From Publishers Weekly
A noir crime story and a beatnik/hipster ramble should work together like Jack Kerouac and Neal Cassidy, since they're both native to the 1950s at least that's what appears to be the idea behind Ricketts's Nowheresville comics series, collected here. Unfortunately, both genres are riddled with cliches, nearly every one of which this book succumbs to, and Ricketts's expository dialogue delivered in mock-hipster slang ("make no mistake the man is blissed out on a Zen kick") eventually becomes unintentionally hilarious. There's not much to the plot: angel-headed half-Japanese hipster Chic Mooney wanders through a '50s urban underworld populated by bebop drummers, babes with guns, tough cops and mysterious corpses.
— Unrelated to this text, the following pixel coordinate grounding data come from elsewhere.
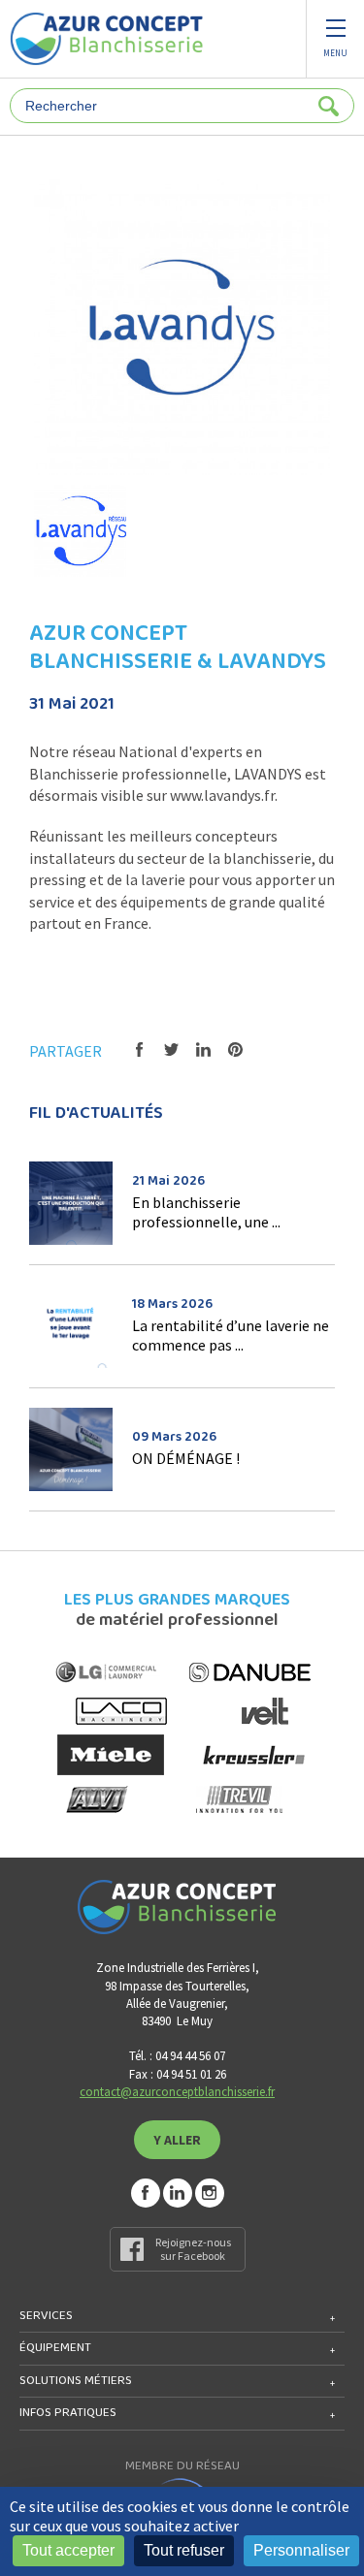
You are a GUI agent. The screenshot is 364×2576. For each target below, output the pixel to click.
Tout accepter (68, 2550)
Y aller (177, 2139)
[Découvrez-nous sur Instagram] (209, 2193)
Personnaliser (301, 2550)
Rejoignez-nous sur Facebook (193, 2249)
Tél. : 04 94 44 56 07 (177, 2056)
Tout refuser (184, 2550)
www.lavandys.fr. (224, 795)
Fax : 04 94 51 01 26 (177, 2074)
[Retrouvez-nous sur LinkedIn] (177, 2193)
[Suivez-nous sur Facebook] (145, 2193)
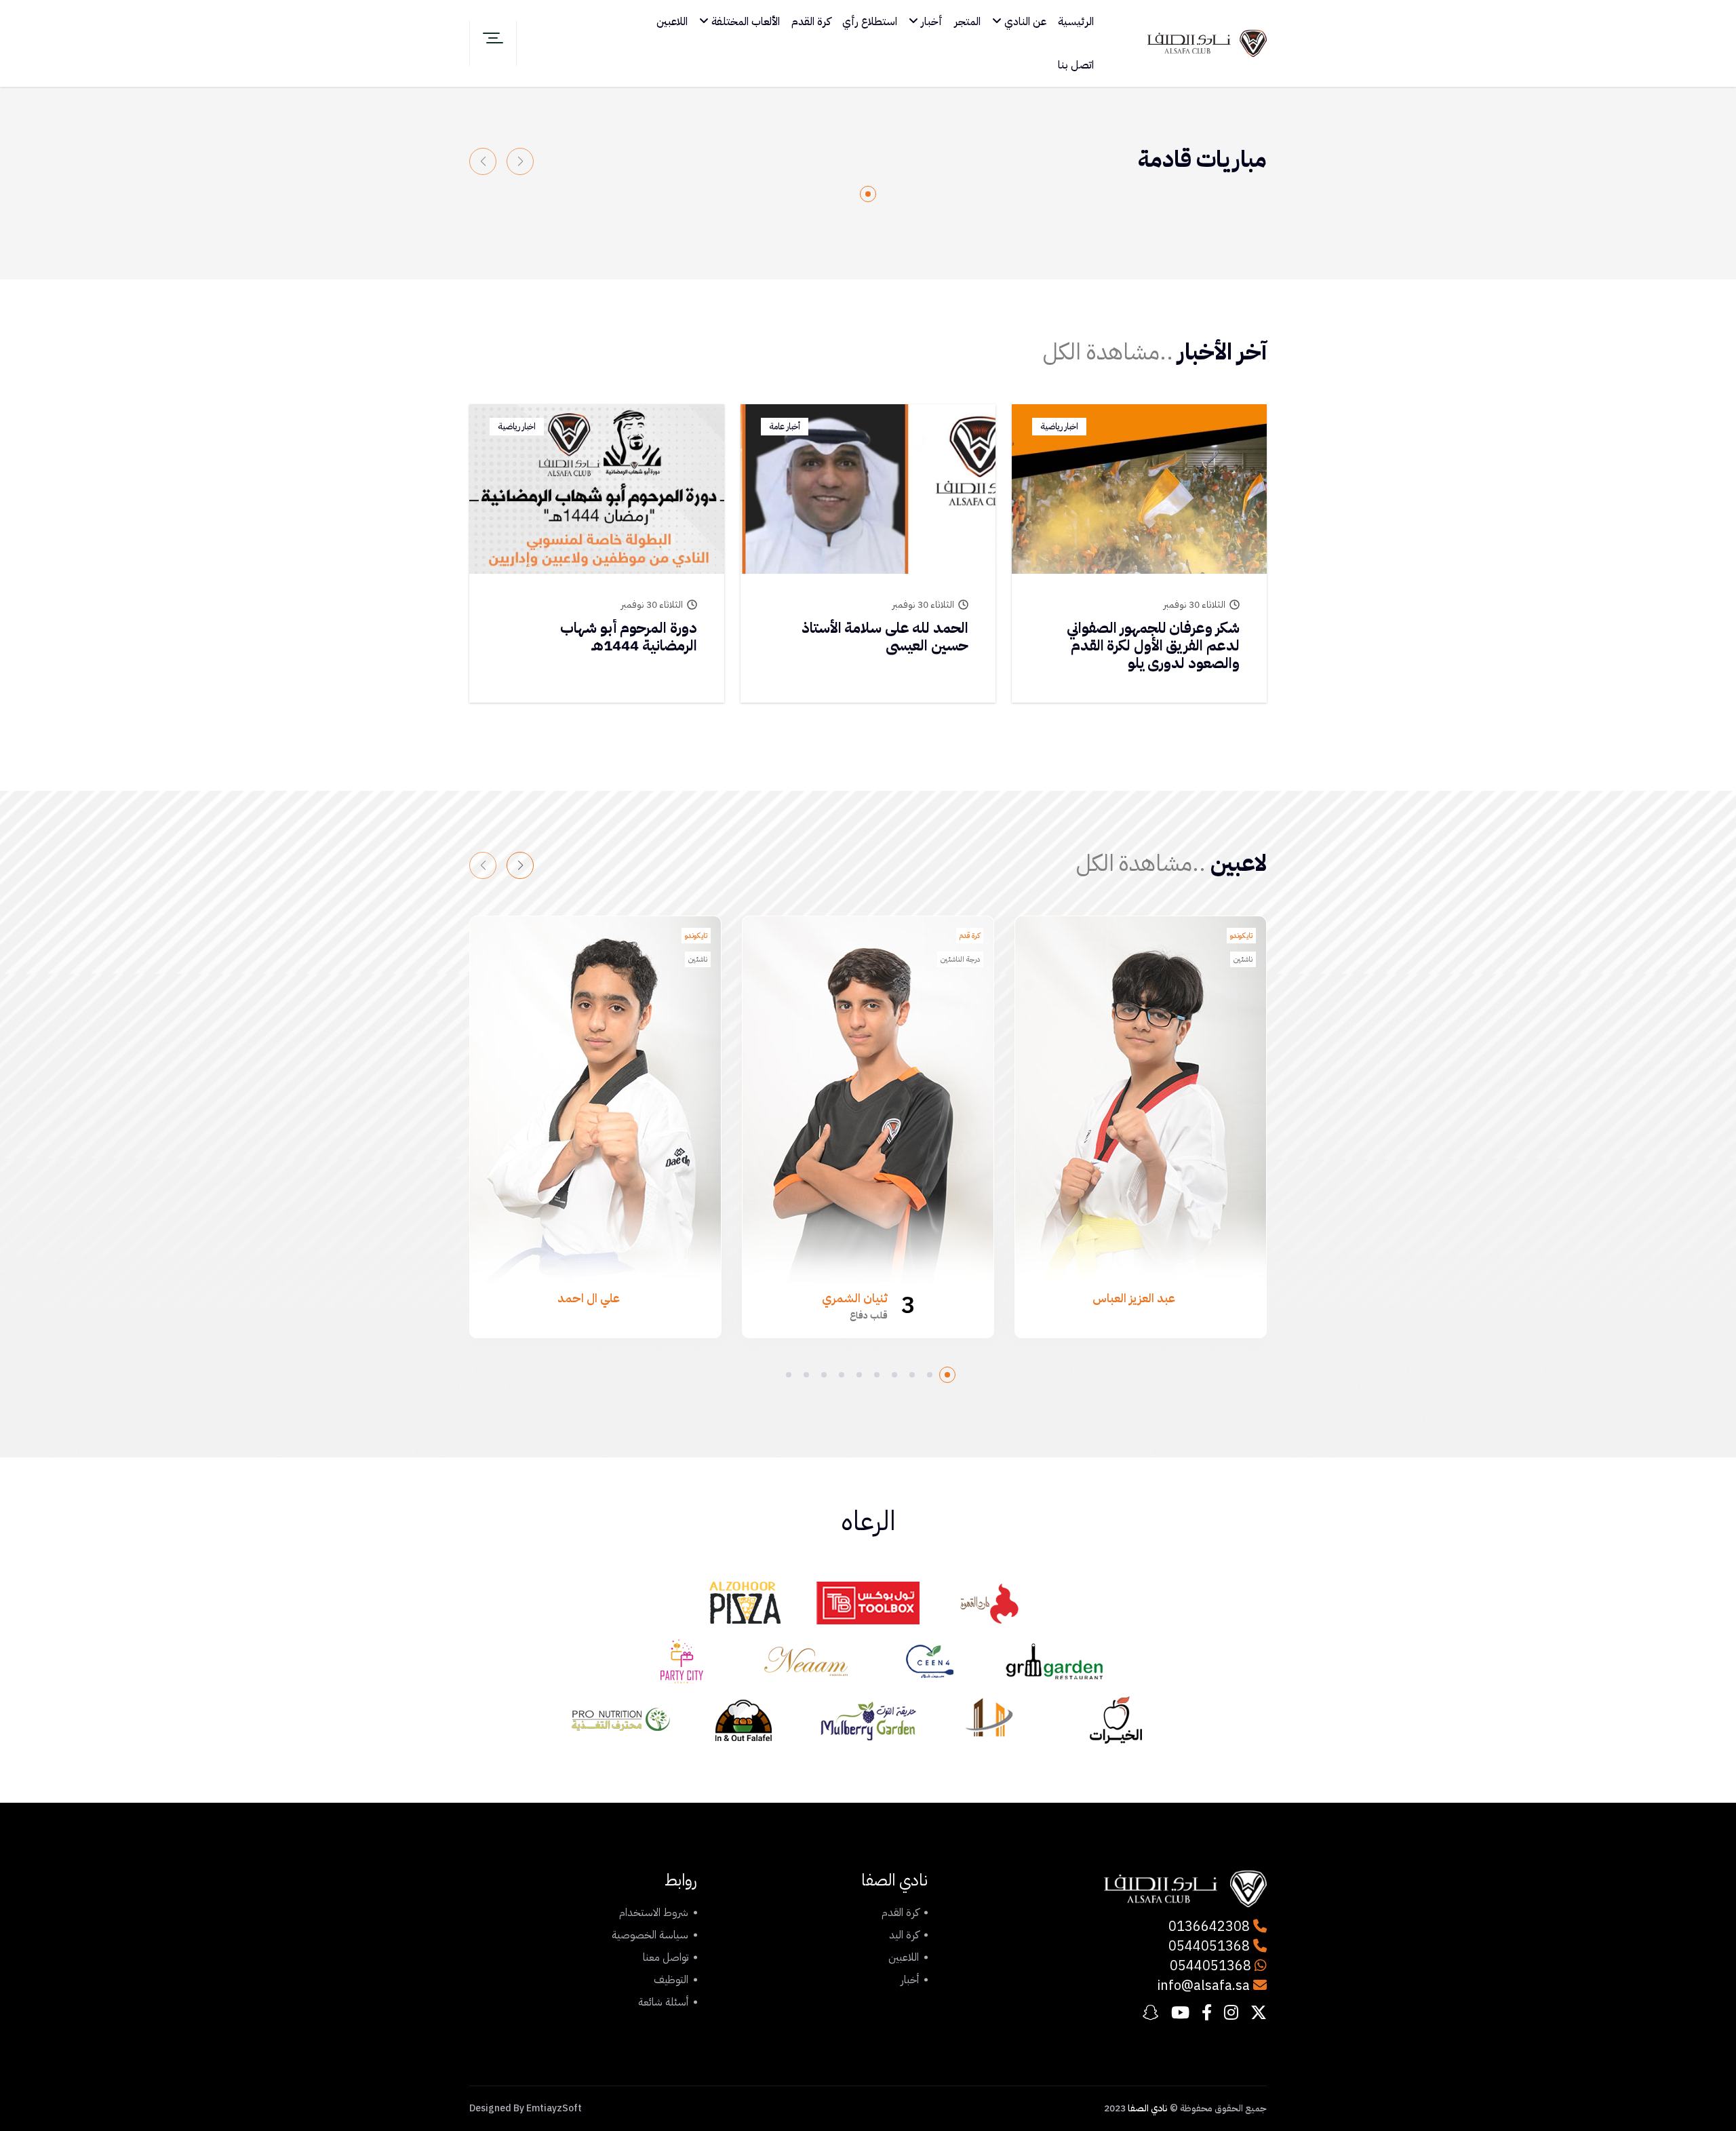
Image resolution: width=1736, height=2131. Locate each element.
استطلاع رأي (869, 22)
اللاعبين (672, 22)
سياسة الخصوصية (650, 1935)
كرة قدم (970, 935)
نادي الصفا (1148, 2108)
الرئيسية (1076, 22)
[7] (841, 1374)
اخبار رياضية (1059, 426)
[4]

Ricketts's b&w art is fabulously stylized and appropriate for the setting, with enormous swatches of black everywhere and the crazy, hard angles of circa-1959 design. He can draw a bombshell in a sweater, a silhouetted bridge or a sleazy cocktail lounge like nobody's business. But his narrative twists its chronology into knots, which should be intriguing but is merely confusing. It doesn't help that the ending makes almost no sense, and that several crucial scenes are obscured by art that doesn't communicate what's going on. It's a period piece, stylish but as empty as an abandoned diner.
Copyright 2002 Cahners Business Information, Inc.
From the Publisher
Mark Ricketts has been drawing comics since 1991. His work includes International Cowgirl Magazine, Book of Twilight, and
Nowheresville, as well as contributions to
The Lost, Urban Legends and Occurrences: The Illustrated Ambrose Bierce.